她心跳顿时杂乱不止,恍如经历了一场山呼海啸,她低下头去,羞涩爬满脸颊,她捂住胸口,微笑着起身,“还可以,我带你去。”

她故意将脚步走得缓慢,不住地整理头发和衣角,心里埋怨自己怎么没有化妆,没有穿那件白色的A字裙。

她带他到第二书库,在不起眼的角落里找到他的书,递给他,然后又将头侧低45度,据说这样最好看。

“在这里,第四版的被借走了,暂时只有第三版,”说完她便走到了门口,想起了什么,又回头说了一句,“我叫白蕊,你以后有什么问题可以来找我。”

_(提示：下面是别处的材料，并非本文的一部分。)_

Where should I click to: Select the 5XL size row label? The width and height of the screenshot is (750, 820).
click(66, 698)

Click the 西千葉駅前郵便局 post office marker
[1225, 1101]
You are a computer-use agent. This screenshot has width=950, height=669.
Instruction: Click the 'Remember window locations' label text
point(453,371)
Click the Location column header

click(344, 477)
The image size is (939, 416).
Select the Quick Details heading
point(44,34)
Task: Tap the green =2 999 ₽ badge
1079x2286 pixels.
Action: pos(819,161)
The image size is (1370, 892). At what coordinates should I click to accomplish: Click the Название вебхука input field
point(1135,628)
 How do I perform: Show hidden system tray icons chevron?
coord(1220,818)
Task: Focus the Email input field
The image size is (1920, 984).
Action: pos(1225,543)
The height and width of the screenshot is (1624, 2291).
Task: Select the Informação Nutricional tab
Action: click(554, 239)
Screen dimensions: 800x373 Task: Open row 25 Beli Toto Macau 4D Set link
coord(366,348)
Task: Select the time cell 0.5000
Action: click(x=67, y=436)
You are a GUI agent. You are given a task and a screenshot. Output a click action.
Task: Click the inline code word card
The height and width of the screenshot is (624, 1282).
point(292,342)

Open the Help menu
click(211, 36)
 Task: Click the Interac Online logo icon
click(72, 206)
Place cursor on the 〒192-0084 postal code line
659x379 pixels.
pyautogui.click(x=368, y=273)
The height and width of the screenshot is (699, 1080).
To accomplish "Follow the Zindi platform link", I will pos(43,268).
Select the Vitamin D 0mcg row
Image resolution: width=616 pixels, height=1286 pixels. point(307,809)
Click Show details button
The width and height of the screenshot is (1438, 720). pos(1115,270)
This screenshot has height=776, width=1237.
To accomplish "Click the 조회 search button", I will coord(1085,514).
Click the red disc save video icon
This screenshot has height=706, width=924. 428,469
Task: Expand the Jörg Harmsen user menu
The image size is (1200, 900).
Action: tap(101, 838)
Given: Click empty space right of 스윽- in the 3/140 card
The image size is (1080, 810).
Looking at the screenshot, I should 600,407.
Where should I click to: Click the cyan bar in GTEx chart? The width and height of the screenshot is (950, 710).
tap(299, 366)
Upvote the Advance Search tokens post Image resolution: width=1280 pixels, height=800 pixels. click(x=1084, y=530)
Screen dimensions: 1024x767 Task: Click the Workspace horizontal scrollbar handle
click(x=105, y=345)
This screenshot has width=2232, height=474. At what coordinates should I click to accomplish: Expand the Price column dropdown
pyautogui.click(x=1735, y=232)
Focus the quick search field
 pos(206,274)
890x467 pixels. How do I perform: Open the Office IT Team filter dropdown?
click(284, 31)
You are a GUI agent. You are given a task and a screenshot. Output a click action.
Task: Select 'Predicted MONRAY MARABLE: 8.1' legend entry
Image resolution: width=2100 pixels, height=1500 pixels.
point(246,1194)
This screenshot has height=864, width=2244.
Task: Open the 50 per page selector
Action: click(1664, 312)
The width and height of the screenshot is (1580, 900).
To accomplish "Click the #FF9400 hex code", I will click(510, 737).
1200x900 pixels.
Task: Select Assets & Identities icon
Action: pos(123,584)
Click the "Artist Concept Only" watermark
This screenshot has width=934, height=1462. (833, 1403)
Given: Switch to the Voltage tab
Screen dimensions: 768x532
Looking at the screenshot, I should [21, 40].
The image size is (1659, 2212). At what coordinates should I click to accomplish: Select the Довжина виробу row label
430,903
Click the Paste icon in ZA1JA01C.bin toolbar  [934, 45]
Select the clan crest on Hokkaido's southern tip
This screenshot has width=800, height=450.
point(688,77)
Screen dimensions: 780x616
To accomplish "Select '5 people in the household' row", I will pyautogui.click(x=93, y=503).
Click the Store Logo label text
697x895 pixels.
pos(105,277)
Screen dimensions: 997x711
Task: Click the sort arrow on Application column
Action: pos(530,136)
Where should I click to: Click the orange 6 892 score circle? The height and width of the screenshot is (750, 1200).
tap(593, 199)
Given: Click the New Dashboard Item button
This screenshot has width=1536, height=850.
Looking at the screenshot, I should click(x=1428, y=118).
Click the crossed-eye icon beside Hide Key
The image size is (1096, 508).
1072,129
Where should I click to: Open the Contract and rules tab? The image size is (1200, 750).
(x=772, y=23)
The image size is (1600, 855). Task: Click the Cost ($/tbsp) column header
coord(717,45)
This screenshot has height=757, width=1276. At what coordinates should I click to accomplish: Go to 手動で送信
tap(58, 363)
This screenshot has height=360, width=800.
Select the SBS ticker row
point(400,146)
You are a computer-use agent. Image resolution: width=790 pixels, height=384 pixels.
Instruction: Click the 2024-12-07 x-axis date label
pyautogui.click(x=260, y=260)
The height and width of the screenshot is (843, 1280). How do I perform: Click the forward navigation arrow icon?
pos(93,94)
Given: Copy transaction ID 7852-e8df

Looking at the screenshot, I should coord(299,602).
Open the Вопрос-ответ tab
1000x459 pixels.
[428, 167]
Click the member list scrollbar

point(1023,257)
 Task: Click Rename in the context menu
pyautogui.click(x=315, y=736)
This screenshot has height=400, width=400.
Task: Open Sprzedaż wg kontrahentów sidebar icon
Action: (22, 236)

他后来确实常来,借完书喜欢坐在二楼的大厅里,打开电脑,静静地看着,写着自己的论文,时不时地翻书查找。

白蕊便主动调班,打扮得光鲜亮丽,再蹭过去坐在他的后面,也看他的专业书,痴痴地望着,白蕊甚至写了一封告白书,趁他上厕所时塞在电脑下面,但卓然却丝毫不为所动。

“他大概是个石头。”白蕊不无郁闷。

直到陈喜恬的出现。

一个不知从哪里冒出来的女大学生,因为巧合坐在卓然身边,白蕊起初尚未在意,直到卓然有一日向陈喜恬借铅笔,末了又请陈喜恬提出请吃饭看电影。

白蕊仔细将陈喜恬打量一番,实在不明白,自己比陈喜恬貌美,亦比她优雅成熟,卓然何以看不上自己?

当夜她尾随两人,见他们在湖边榕树下亲亲我我,心中好不快活。

树叶翕动间,她听见两人的窃窃私语,卓然说,“喜恬,我很喜欢你,这大概就是所谓的一见钟情吧。”

白蕊便躲至一边墙角哭泣,她可是为了卓然,才由狐变成人的啊!

“不行,我要和卓然在一起,这可是我唯一的存在价值了。”白蕊暗地里和自己较劲。那时她并不知,爱可以使人美,也可以使人疯。

于是她故意在陈喜恬的图书卡里使了坏,陈喜恬来找她查询,白蕊特意将问题弄复杂,又花费半天为她做好事情,弄得陈喜恬很不好意思。白蕊却眨眨眼,“以后有什么问题可以直接找我,无妨的。”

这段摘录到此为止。